PROBLEM -> Leave out the pictures, and copy exactly the lines from the line with "Instruction: Expand the" through the last line of the data below.

RECORDS TO USE START

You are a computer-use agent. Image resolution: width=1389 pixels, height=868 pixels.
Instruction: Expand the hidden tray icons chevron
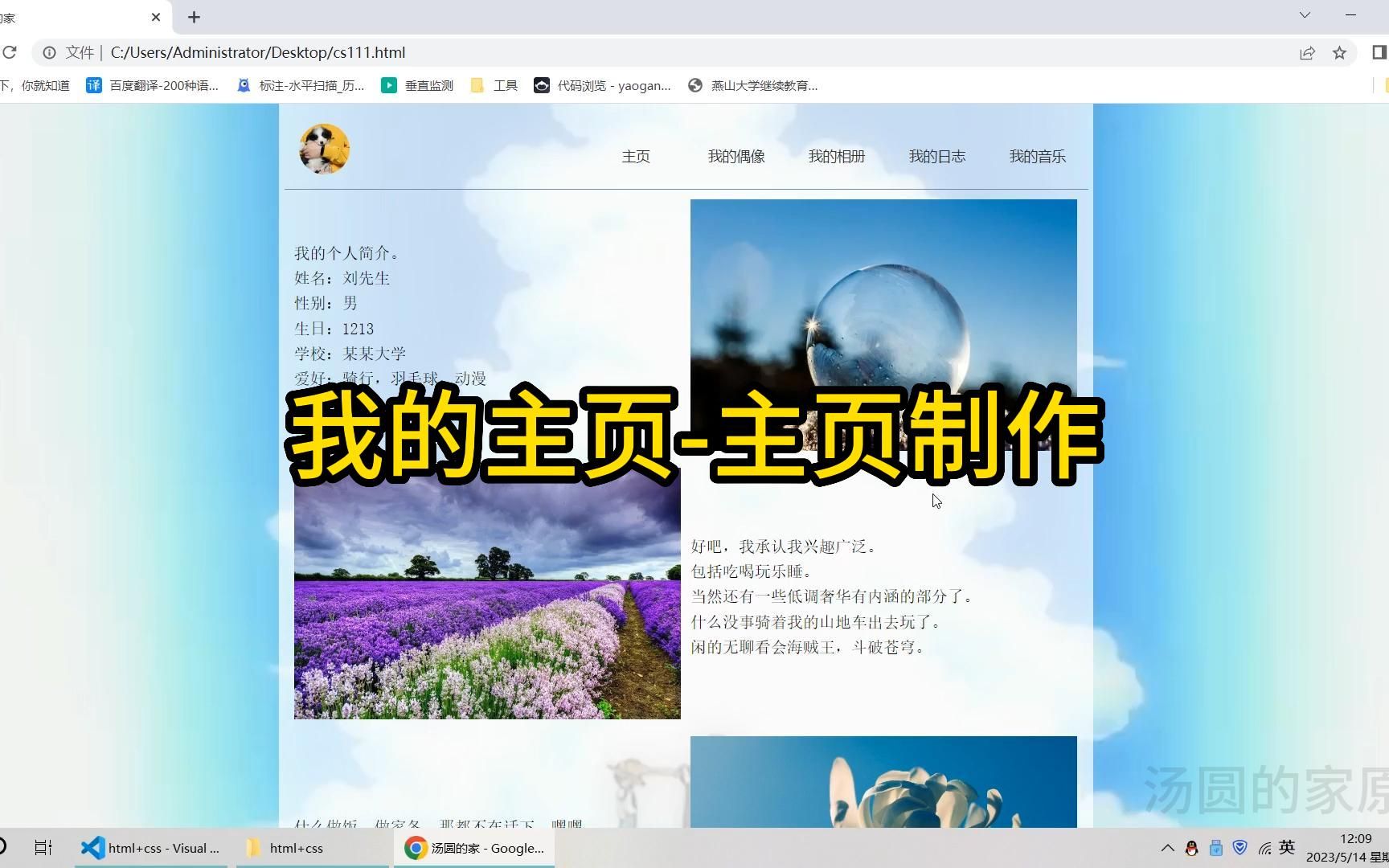click(x=1166, y=847)
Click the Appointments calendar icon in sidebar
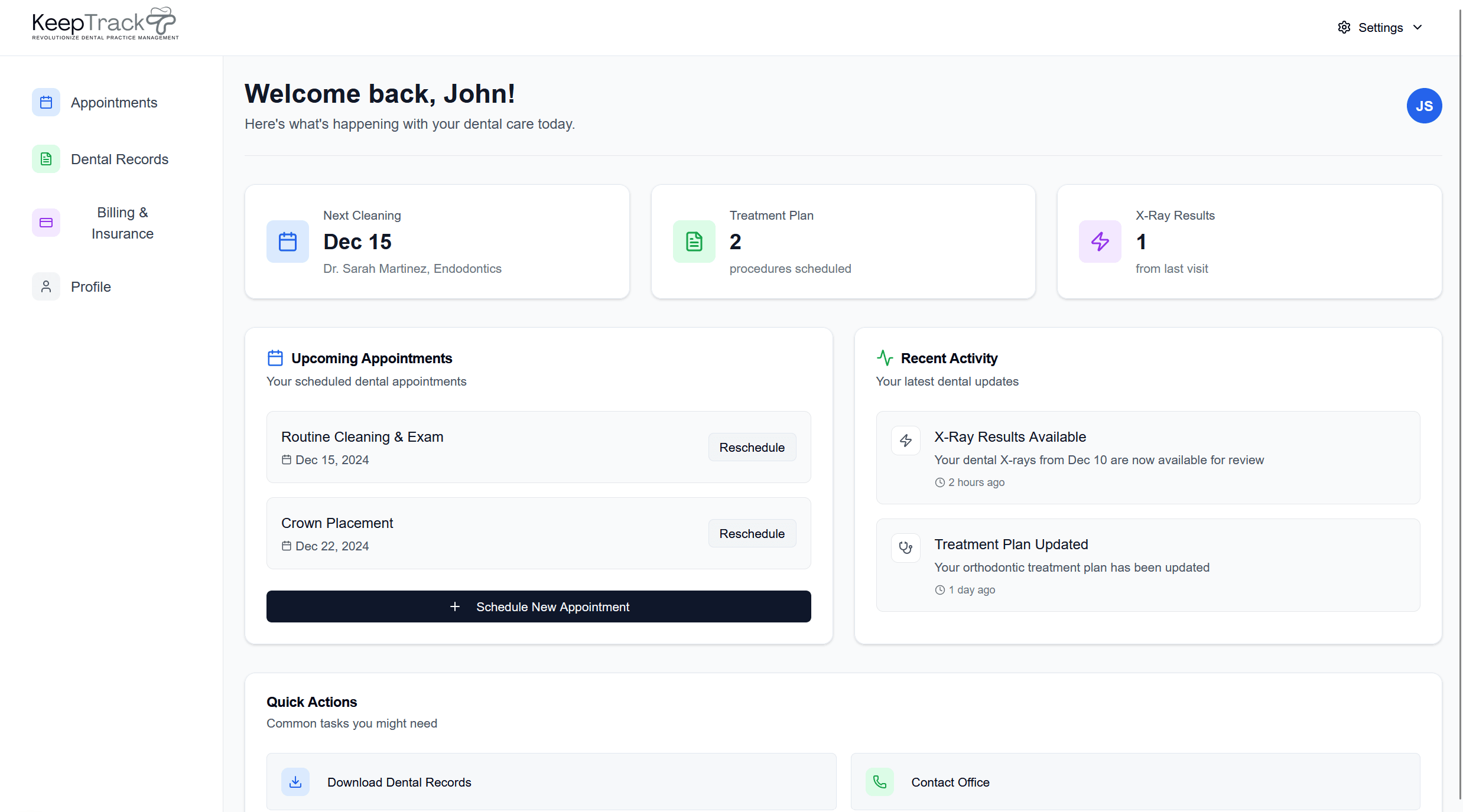 [46, 103]
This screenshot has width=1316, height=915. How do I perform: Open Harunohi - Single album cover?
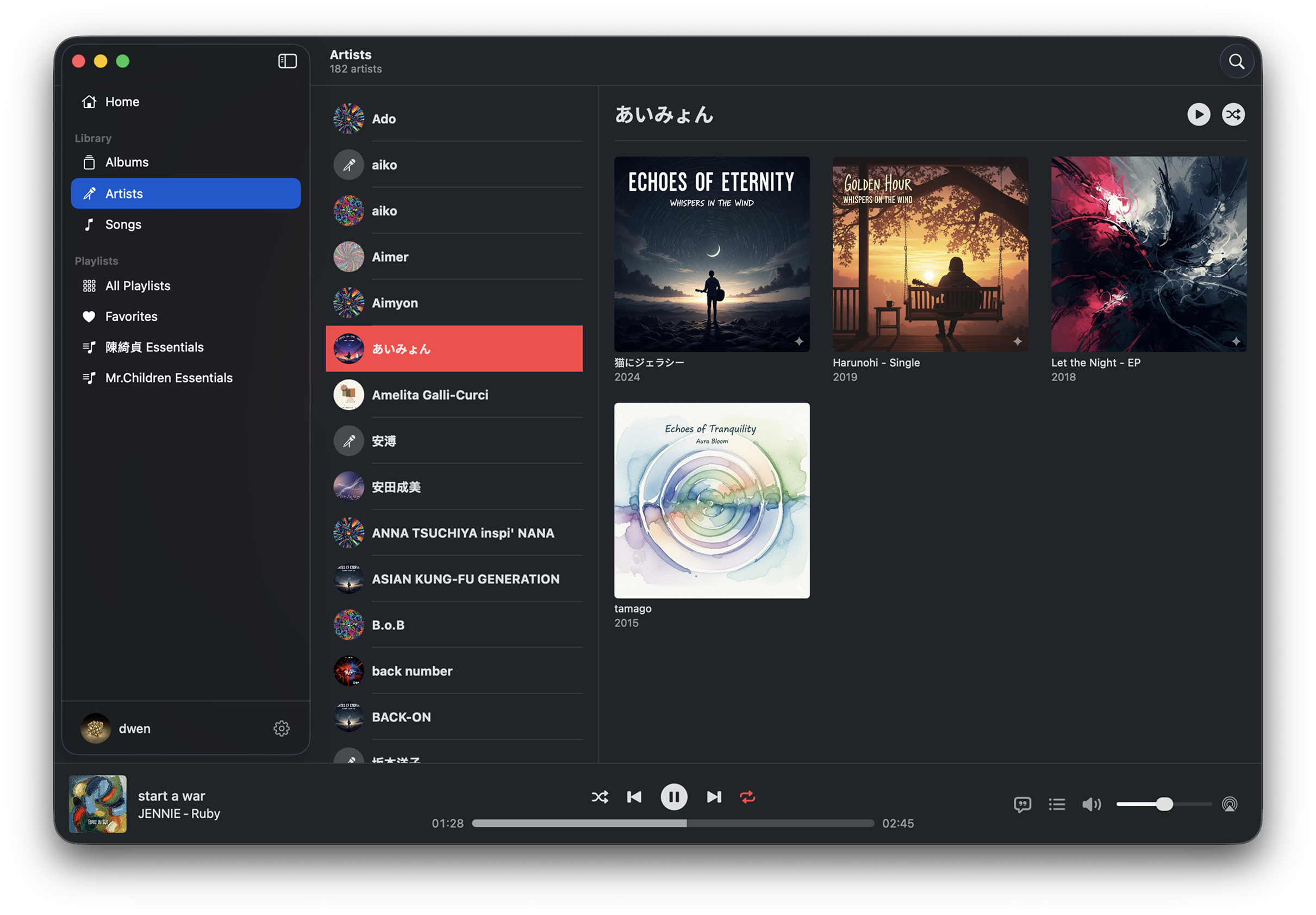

RECORDS TO USE END

SOLUTION FOR THIS TASK ->
Instruction: Expand the hidden tray icons chevron
click(x=1166, y=847)
Click the Appointments calendar icon in sidebar
 [46, 103]
This screenshot has width=1316, height=915. How do I perform: Open Harunohi - Single album cover?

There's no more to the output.